Un día después de la jornada mundial antitabaco, los dueños de establecimientos públicos en Noruega se exponen a multas de 1.500 coronas noruegas (unos 200 euros) en caso de constatarse una infracción, y al cierre de su local para los casos más graves.
La ley busca, oficialmente, proteger a los empleados de bares, restaurantes y discotecas, última categoría profesional expuesta al humo del cigarrillo en su lugar de trabajo, contra los riesgos del tabaquismo pasivo.
En la práctica, la normativa también busca que muchos fumadores abandonden el vicio o piensen en hacerlo. Para el ministro noruego de Salud, Dagfinn Hoeybraaten, «esta ley no fue concebida para hacer retroceder el tabaquismo, pero, por supuesto, ése es un efecto secundario positivo».
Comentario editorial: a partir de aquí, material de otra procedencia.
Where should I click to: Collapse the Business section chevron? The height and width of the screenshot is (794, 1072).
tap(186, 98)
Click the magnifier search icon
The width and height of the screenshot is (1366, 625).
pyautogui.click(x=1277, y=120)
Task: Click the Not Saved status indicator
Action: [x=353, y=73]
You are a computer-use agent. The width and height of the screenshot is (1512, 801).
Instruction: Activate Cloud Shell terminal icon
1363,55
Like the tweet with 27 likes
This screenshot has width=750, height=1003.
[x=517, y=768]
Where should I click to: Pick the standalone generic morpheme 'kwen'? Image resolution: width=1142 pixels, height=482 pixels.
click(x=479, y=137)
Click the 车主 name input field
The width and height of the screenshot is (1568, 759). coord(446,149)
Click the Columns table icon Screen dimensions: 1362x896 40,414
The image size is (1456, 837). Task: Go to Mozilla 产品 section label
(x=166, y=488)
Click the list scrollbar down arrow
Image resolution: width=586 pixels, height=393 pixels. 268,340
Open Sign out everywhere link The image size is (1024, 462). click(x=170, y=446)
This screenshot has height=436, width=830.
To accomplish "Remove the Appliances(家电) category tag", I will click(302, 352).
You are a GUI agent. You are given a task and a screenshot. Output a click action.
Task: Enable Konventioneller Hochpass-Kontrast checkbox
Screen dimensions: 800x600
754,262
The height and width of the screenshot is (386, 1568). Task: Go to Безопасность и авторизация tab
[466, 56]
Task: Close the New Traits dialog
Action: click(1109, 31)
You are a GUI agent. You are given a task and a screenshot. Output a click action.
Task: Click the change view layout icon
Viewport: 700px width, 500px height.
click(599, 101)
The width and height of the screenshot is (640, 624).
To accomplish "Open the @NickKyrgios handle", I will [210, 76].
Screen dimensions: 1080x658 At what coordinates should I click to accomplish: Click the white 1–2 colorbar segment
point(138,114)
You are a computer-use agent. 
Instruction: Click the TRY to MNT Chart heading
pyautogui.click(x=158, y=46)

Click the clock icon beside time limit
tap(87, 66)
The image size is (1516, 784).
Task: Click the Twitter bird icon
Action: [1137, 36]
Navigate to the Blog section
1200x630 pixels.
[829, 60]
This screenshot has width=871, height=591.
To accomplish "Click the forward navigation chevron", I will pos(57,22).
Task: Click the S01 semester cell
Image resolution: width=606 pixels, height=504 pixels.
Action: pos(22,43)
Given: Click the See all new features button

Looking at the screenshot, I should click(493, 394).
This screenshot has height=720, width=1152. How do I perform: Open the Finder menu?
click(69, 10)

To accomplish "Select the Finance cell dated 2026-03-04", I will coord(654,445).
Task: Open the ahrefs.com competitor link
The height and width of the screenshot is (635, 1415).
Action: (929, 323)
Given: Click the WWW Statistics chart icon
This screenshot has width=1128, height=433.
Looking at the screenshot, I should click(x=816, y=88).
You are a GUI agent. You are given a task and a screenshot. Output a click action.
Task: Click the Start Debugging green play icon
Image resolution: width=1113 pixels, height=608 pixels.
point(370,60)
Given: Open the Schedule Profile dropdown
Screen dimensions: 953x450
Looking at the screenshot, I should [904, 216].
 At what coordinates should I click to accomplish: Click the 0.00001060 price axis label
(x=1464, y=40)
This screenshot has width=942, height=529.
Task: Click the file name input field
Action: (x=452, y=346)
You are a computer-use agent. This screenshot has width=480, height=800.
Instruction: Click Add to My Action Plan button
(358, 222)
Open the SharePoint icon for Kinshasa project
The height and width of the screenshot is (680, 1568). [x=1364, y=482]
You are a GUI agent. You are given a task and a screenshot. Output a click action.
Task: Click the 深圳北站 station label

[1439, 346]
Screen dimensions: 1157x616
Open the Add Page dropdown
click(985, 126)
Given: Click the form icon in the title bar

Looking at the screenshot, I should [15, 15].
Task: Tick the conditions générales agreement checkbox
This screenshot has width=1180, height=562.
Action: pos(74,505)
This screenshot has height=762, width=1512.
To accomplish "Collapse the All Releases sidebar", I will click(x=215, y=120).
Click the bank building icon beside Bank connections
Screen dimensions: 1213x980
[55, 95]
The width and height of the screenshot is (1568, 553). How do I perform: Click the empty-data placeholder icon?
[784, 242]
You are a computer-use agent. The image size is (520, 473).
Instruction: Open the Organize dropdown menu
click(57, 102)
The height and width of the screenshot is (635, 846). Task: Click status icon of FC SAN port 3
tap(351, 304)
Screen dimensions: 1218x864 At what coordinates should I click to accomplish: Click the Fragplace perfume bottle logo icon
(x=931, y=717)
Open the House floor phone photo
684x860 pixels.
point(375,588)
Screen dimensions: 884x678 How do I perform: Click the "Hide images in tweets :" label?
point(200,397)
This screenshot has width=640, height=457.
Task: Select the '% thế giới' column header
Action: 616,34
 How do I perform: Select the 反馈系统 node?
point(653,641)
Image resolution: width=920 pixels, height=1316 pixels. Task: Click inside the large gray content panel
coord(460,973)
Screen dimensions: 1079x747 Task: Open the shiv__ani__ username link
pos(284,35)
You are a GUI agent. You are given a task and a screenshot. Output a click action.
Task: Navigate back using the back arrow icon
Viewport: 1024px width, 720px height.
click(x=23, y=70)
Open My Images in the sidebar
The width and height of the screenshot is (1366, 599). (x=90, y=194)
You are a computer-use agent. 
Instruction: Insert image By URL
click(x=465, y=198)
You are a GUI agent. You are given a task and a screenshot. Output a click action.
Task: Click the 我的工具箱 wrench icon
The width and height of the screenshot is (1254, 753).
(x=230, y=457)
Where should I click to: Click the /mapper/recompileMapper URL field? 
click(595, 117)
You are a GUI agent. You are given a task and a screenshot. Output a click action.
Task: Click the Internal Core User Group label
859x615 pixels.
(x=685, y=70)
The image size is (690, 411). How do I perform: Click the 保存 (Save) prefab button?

Desde que se votó la ley en mayo de 2003, unas 100.000 personas dejaron de fumar, haciendo caer el porcentaje de fumadores regulares en Noruega del 29 por ciento en 2002 a cerca del 26 por ciento el año pasado. Las temperaturas, que se sitúan a veces en torno a -20°C durante el invierno en Oslo, deberían ser un argumento de peso para renunciar al tabaco, más aún si se tiene en cuenta que a casi 8 euros el paquete, el costo de los cigarrillos en Noruega es uno de los más altos de Europa.